Sans l’apercevoir de manière quotidienne, l’environnement reprend son contrôle sur nos activités, nos habitudes et nos modes de vie qui ont généralement cherché à plier la nature à notre volonté. Comme un fantôme des hivers passés, mère nature nous rappelle de manière bouleversante et parfois brutale que nous faisons partie intégrante d’un écosystème que nous ne pourrons jamais maîtriser malgré nos efforts futiles.

Entre économie et écologie

Dans cette quête visant à prolonger la saison de patinage sur le canal, la bataille semble être « perdue d’avance », souligne le professeur de génie, Ousmane Seidou, que nous avons eu en entrevue l’an dernier. Les recherches menées en collaboration avec l’Université Carleton ont identifié des solutions telles que les canons à neige, les thermosiphons et le déneigement par robot, mais soulignent également les impacts environnementaux que celles-ci peuvent avoir.

Tout comme la construction du canal au début du 19e siècle, l’entretien de cette patinoire artificielle répond à des objectifs purement capitalistes. L’impact économique pèse lourdement sur la CCN et les contribuables, qui ont déboursé plus d’un million de dollars pour tenter d’ouvrir la patinoire l’année dernière. Les commerçant.e.s locaux.ales, dépendant.e.s du canal pour leurs affaires, soulignent la vulnérabilité de l’économie locale face à la fermeture du site. N’est-il pas temps de diversifier l’offre touristique à Ottawa pour soutenir ces entreprises et préserver l’environnement ?

Malgré nos sentiments de nostalgie et d’engouement face au canal, sa fermeture n’est pas la fin du monde, comme nous l’a affirmé le professeur Seidou. Ce dernier, plus préoccupé par l’accès à l’eau potable et des mesures d’adaptation aux changements climatiques auprès des populations autochtones, nous démontre à quel point nos priorités sont mal placées.

D’un point de vue écologique, polluer l’environnement pour quelques jours de patinage semble paradoxal dans une ère axée sur la lutte contre les changements climatiques. Il faut considérer que toute solution légitime pour assurer la longévité de la patinoire commence par des mesures destinées à améliorer la santé de notre planète sur le long terme.

Solutions locales, impact global

Et quelle meilleure façon de commencer qu’au niveau local ?

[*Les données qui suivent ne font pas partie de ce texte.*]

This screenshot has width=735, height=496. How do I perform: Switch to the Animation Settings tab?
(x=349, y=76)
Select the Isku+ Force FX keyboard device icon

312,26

À la lumière des politiques de notre leader suprême Mark Sutcliffe concernant les transports en commun, il est devenu impératif d’aller au-delà des changements superficiels. En plus des autobus zéro émission, il est nécessaire d’augmenter le nombre d’autobus, de réduire les tarifs et d’améliorer la régularité des trajets pour stimuler l’utilisation du transport en commun, mais surtout réduire l’empreinte carbone liée à la circulation automobile.

La transmutation de la ville d’Ottawa en un véritable écosystème urbain durable doit être au cœur de notre réflexion. En nous inspirant d’initiatives telles que les jardins le long de la rue Stewart, nous pouvons intégrer des solutions innovantes au niveau de cet écosystème. Plutôt que de simplement accroître le nombre d’arbres plantés, nous devrions penser notamment à retirer l’asphalte de l’espace du Marché By, pour permettre l’absorption naturelle de l’eau de pluie tout en préservant notre patrimoine historique.

La pensée novatrice doit également guider notre approche envers l’étalement et l’intensification urbaine. Le fait d’avoir un corridor pour camions qui longe presque le canal Rideau et coupe le centre-ville en deux est « irrationnel et néfaste » à notre santé. Les principes de « walkable cities », appliqués correctement dans le Glebe, offrent un modèle pour des quartiers plus durables.

En mettant enfin l’accent sur la prévention plutôt que sur des politiques réactionnaires, la capitale nationale peut non seulement répondre aux défis climatiques, mais aussi mettre en place une ville plus saine, dynamique et durable pour les générations futures. De cette manière, la préservation du canal Rideau s’inscrira dans une vision globale de ville écologiquement responsable et tournée vers l’avenir.